An analogous modern example of extrinsic versus intrinsic changes is the difference between a physical and chemical reaction. In a physical reaction, there is no change in the molecules in the system. Boiling water is a classic example: The system starts with liquid water, and when enough heat has been added to the water, the water boils into the gaseous phase. While there has been a phase change, the water molecule, H_{2}O hasn’t broken apart and is still present at the end of the reaction, so this is analogous to an extrinsic change. Electrolysis of water is a chemical change – electricity is used to break water into hydrogen and oxygen gas. Since the molecules present have been changed, this is a chemical change, similar to an intrinsic change.

Sulfur-mercury theory of metals

One of the goals of Theorica et practica is to affirm the validity of the sulfur-mercury theory of metals, which basically states that metals are composed of sulfur and mercury and the different proportions between the two form different types of metals. Observations of the reactivity of metals suggest that metals were in fact composed of sulfur and mercury. When metals were heated, they gave off a sulfurous odor. When mercury came in contact with metals such as gold, silver, copper, tin, or lead, an amalgam resulted. These observations lead to the conclusion that metals were composed of both mercury and sulfur.
Paul addresses one of the many arguments against the sulfur-mercury theory: that intermediate substances cannot exist between the pure elements and the “final product.” Therefore, metals cannot be broken down into sulfur and mercury. In Theorica et practica, Paul first presents this argument before declining it in a contra and pro fashion. He first states the argument against the sulfur-mercury theory. Essentially the argument is as follows: In order to make “A” from “B and C”, “B and C” become corrupted as soon as they combine to make “A,” so “B and C” clearly cannot exist within “A.”

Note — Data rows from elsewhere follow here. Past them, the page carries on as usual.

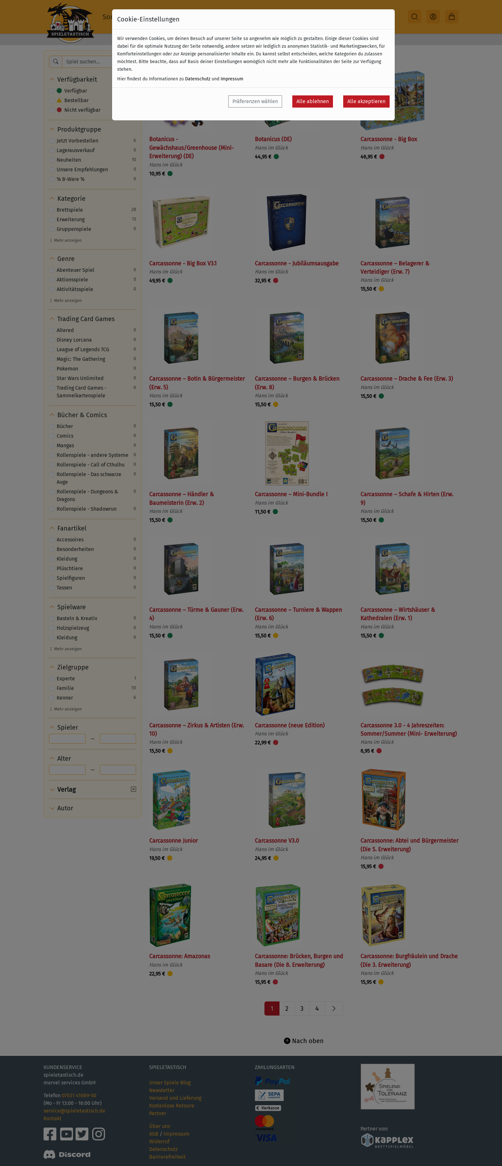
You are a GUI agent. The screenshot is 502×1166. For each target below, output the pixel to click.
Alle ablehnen (312, 101)
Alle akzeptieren (366, 101)
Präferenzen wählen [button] (255, 101)
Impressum (232, 79)
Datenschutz (197, 79)
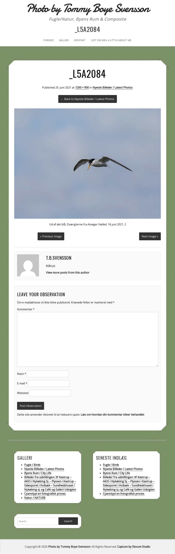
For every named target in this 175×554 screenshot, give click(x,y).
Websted (22, 392)
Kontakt (79, 40)
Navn (21, 373)
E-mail (22, 383)
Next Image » (149, 236)
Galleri (64, 40)
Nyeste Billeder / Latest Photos (112, 87)
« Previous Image (51, 236)
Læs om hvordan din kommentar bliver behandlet (112, 414)
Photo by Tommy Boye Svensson (69, 546)
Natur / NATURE (34, 497)
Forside (48, 40)
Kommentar (26, 309)
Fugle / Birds (32, 464)
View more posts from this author (67, 272)
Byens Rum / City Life (37, 473)
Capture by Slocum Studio (133, 546)
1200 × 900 (82, 87)
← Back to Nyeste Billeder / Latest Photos (87, 99)
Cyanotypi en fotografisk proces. (45, 493)
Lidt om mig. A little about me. (111, 40)
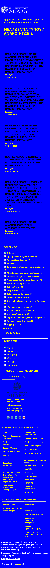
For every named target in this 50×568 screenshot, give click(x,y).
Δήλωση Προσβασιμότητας (33, 527)
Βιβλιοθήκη (8, 432)
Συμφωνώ (7, 564)
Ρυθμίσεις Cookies (10, 558)
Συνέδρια (29, 492)
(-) (4, 376)
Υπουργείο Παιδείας (11, 452)
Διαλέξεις (29, 469)
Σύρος (26, 22)
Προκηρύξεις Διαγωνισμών (30, 433)
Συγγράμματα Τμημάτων (9, 464)
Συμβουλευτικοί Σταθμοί (10, 443)
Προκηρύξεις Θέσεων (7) (18, 260)
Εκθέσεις (29, 473)
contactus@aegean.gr (16, 411)
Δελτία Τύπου (9, 505)
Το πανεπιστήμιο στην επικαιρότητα (12, 509)
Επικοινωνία (30, 511)
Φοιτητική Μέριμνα (33, 453)
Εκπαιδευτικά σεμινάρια (31, 478)
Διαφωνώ (19, 564)
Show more (7, 328)
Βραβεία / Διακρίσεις (34, 442)
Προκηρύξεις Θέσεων (34, 438)
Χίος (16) (11, 358)
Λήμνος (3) (12, 365)
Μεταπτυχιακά (31, 449)
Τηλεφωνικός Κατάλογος (30, 506)
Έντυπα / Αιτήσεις (10, 448)
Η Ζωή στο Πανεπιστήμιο (26, 19)
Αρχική (7, 19)
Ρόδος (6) (11, 362)
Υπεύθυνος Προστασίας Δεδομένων (30, 520)
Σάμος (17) (12, 355)
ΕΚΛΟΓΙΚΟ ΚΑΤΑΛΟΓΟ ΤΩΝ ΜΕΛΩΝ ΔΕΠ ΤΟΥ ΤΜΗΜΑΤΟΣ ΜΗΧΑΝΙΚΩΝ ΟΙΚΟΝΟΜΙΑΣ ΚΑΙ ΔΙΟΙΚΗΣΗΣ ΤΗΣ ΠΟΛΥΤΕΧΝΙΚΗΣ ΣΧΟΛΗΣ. (23, 161)
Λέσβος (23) (12, 351)
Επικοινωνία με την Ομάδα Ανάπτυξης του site (34, 534)
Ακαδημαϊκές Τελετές (34, 465)
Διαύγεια (7, 455)
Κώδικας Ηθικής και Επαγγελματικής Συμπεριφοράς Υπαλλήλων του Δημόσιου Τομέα (11, 477)
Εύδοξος (6, 459)
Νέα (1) (10, 263)
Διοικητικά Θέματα (33, 446)
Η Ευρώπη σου (9, 469)
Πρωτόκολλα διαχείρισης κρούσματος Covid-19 (12, 487)
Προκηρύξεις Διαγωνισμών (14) (22, 256)
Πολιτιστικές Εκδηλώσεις (30, 487)
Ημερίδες (29, 483)
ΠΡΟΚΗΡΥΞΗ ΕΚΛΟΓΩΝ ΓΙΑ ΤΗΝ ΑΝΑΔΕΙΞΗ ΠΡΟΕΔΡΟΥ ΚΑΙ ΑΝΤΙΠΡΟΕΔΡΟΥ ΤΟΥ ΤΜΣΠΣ (21, 225)
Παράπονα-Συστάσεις (34, 514)
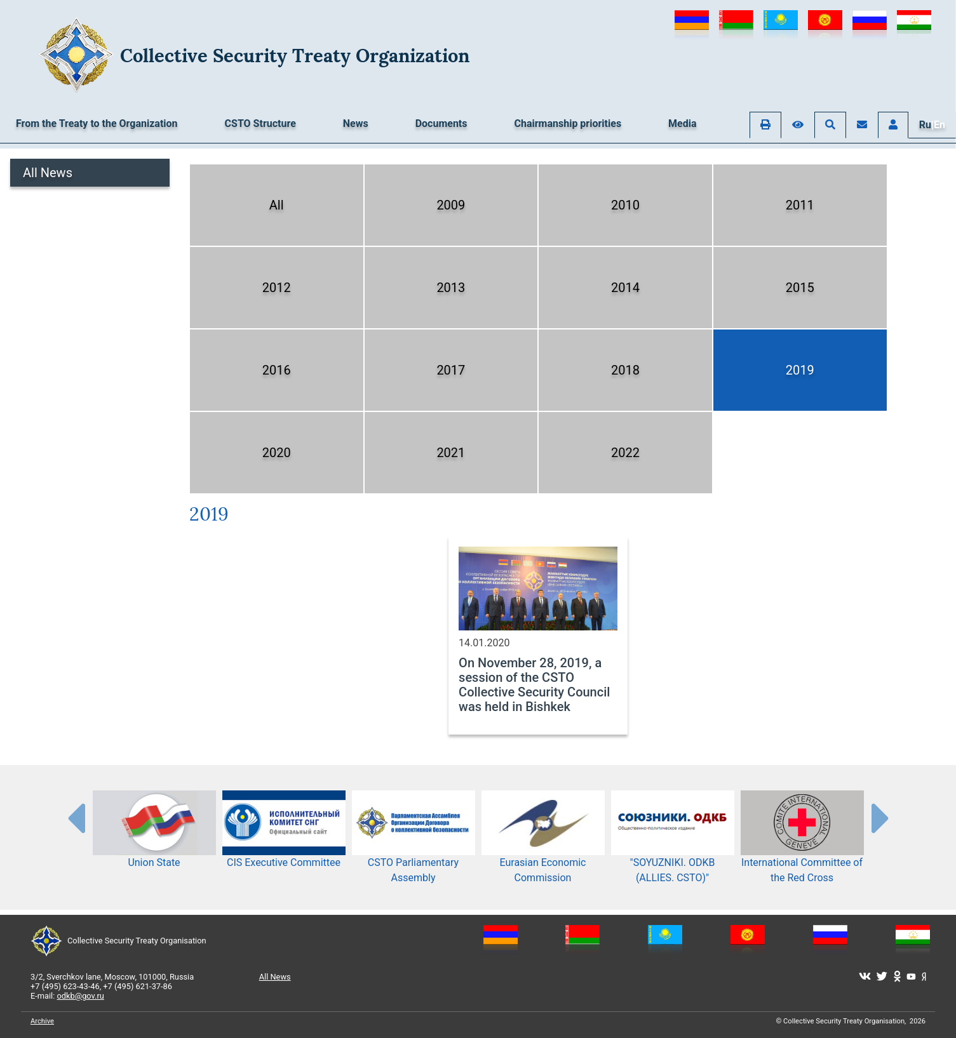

Paul then rebuttals against this argument in two ways: theoretical examples and scientific experimentations. One example is how a smaller number can exist in a larger number. For example, the quantity “3” resides in the quantity “4”; 4 can be viewed as the combination of 3 and 1. A less abstract example is a live tree and a dead one. The difference between them is simply the essence of life or its vegetative soul. The dead tree still contains the substantial form of the wood, so clearly that form must have been there even when the tree was alive. Paul’s experimental approach is to decompose metals into other materials, then attempt to recombine those materials into the metal again. If the sulfur-mercury theory is correct, you can decompose metals into the four elements, but when attempting to recombine the elements, there is no reason for the elements to recombine into any one particular metal. Paul writes that he successfully recreated the same metal after a process of calcining, dissolving, subliming, and lastly reducing metals. Since he was able to recreate the same metal that he started with, he obviously did not break the metal down into the pure elements, but instead into some intermediate phases.